**ACTION ITEM**
The lines to copy are those holding the string "named" in the entries below.

-*-*-

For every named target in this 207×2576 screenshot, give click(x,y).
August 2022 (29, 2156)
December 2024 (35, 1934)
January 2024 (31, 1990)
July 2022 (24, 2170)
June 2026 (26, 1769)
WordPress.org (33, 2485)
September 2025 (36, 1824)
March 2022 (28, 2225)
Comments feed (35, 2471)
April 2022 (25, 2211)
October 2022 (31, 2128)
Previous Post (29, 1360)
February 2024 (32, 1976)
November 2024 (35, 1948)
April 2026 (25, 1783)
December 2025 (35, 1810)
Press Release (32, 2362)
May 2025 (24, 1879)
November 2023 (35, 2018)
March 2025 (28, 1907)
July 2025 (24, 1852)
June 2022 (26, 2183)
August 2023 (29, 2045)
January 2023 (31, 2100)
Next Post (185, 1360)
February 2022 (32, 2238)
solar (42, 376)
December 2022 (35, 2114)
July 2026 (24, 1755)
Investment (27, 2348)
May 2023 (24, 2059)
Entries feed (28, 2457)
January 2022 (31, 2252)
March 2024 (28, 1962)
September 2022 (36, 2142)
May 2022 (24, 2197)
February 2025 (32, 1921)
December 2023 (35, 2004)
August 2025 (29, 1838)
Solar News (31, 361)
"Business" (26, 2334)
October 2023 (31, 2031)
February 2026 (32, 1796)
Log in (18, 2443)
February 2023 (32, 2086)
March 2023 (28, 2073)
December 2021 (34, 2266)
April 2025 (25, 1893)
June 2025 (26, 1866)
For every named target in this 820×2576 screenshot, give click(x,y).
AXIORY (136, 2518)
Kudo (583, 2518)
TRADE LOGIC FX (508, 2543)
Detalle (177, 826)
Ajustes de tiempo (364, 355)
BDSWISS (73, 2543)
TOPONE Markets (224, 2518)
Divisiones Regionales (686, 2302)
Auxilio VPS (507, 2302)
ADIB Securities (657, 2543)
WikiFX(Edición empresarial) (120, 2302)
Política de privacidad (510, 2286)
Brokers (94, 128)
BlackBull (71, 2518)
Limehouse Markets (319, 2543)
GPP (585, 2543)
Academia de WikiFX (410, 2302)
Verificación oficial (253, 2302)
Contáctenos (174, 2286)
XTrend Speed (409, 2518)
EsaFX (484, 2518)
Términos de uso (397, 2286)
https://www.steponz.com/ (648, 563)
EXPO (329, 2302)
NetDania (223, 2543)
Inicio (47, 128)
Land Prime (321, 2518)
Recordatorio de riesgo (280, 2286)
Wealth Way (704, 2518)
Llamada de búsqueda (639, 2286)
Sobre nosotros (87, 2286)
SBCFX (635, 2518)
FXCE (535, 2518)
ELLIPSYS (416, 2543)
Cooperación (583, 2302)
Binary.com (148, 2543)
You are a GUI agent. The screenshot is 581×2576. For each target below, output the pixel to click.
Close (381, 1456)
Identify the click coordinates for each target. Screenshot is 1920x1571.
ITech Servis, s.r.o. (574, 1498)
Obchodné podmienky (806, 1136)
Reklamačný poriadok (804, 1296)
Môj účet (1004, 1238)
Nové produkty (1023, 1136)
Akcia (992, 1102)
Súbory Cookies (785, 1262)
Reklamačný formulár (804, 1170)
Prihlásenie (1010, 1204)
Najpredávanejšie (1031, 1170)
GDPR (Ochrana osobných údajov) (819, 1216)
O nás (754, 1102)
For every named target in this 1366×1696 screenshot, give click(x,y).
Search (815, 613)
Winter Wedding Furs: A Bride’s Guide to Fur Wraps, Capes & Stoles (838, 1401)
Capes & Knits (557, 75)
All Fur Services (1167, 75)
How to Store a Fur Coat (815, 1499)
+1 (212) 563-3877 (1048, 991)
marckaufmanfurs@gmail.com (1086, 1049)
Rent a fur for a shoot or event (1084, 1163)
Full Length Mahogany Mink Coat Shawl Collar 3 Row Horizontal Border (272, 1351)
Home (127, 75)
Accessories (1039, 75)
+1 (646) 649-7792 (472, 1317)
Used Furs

-*-*-

**SOLVED EXERCISE**
For every named target in this 207×2576 screenshot, give click(x,y).
For every named target in this 820×2576 screenshot, give click(x,y).
For every named target in this 1366×1696 screenshot, give click(x,y).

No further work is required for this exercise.